Secondly, the restriction of membership of the armed forces to people over the age of 40 only – which might reduce the desire to participate in foreign wars just to demonstrate our unrequited love for the US.  The more fatal interactions, which currently characterise war, might also be largely replaced by passive-aggression.  If nothing else, it should slow down the pace of war – with troops and their commanders alike keen on getting an early night.  It will also help to tackle the pensions time bomb!

I do realise that the combination of my two wizard wheezes could be a tad dangerous for those of my age, but when producing legislation there is clearly no need to consider the consequences of one’s actions, so I’m sure everything will be fine!

Festival!

The festival season is now well underway, and for many it’s not a festival unless you are standing up to your oxters in mud, surrounded by tens of thousands of other strongly odiferous, unwashed people with access to only sub-medieval plumbing facilities.

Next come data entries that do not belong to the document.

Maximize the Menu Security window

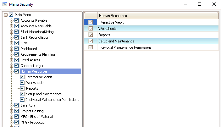pos(200,4)
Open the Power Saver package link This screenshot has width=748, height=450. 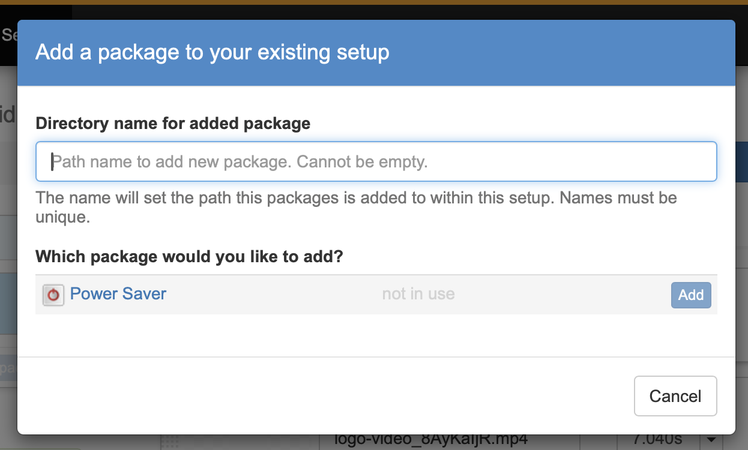click(x=118, y=294)
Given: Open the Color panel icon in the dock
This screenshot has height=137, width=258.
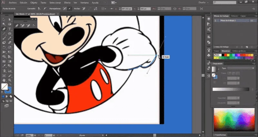Looking at the screenshot, I should [209, 19].
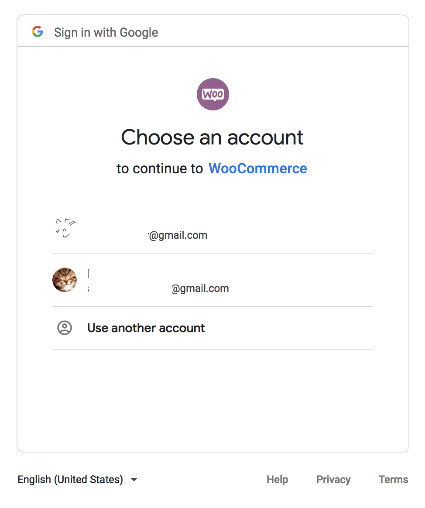Click the kitten photo avatar of the second account
This screenshot has width=425, height=508.
coord(65,280)
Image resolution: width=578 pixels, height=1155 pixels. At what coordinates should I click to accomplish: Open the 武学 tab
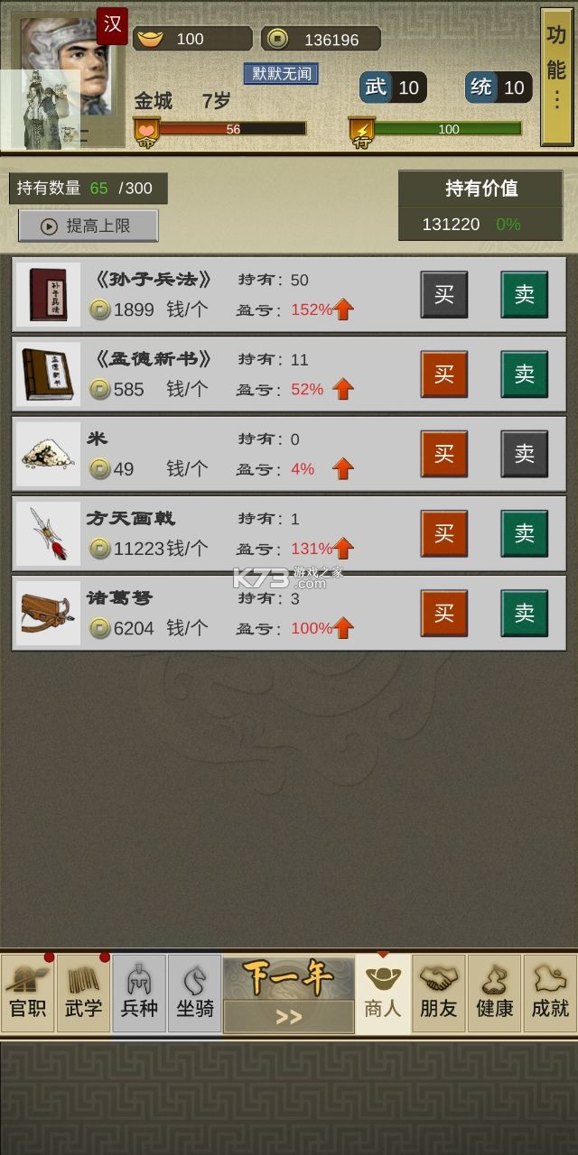[84, 993]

I take a rather different approach to my festival going.  Over the past week, the Cambridge Summer Music Festival has served up a concert hall, two college chapels and an art gallery as venues.  All provided a roof (often quite an impressive one), seating (though its comfort may not always have been of the very first rank), modest volumes of relatively sweet-smelling fellow festival goers and (mostly) modern plumbing.

I suspect the quantity of drugs carried per capita may have been similar at the CSMF to the more rock-based events (you know what those geologists are like!), but in Cambridge I suspect most of the drugs were both legal and on prescription (certainly, between – and sometimes during – pieces, you can feel like you’ve inadvertently stumbled into the bronchitis ward at Addenbrooke’s).

Today’s gig was in the Fitzwilliam Museum and so between the two halves of French piano music on offer, I could survey the work of Matisse, Bonnard and Spencer (among others) whilst sipping from a reviving glass of chenin blanc.  I think I also managed to find a singing teacher in the same interval: a degree of productivity which is rendered only slightly less impressive when I reveal that this was my one, and only, New Year’s resolution (surely, somewhere in the world must start its year in August?).

All of this festival going brings to mind the patron saint of ushers, St Eward, who was martyred (as I recall) at a rather poorly marshalled event in the twilight years of the western Roman Empire.  His death was not in vain, as ladies (and a few gents) d’un certain âge now proudly wear a sash bearing his name whilst ensuring that all are safely delivered to and from each event.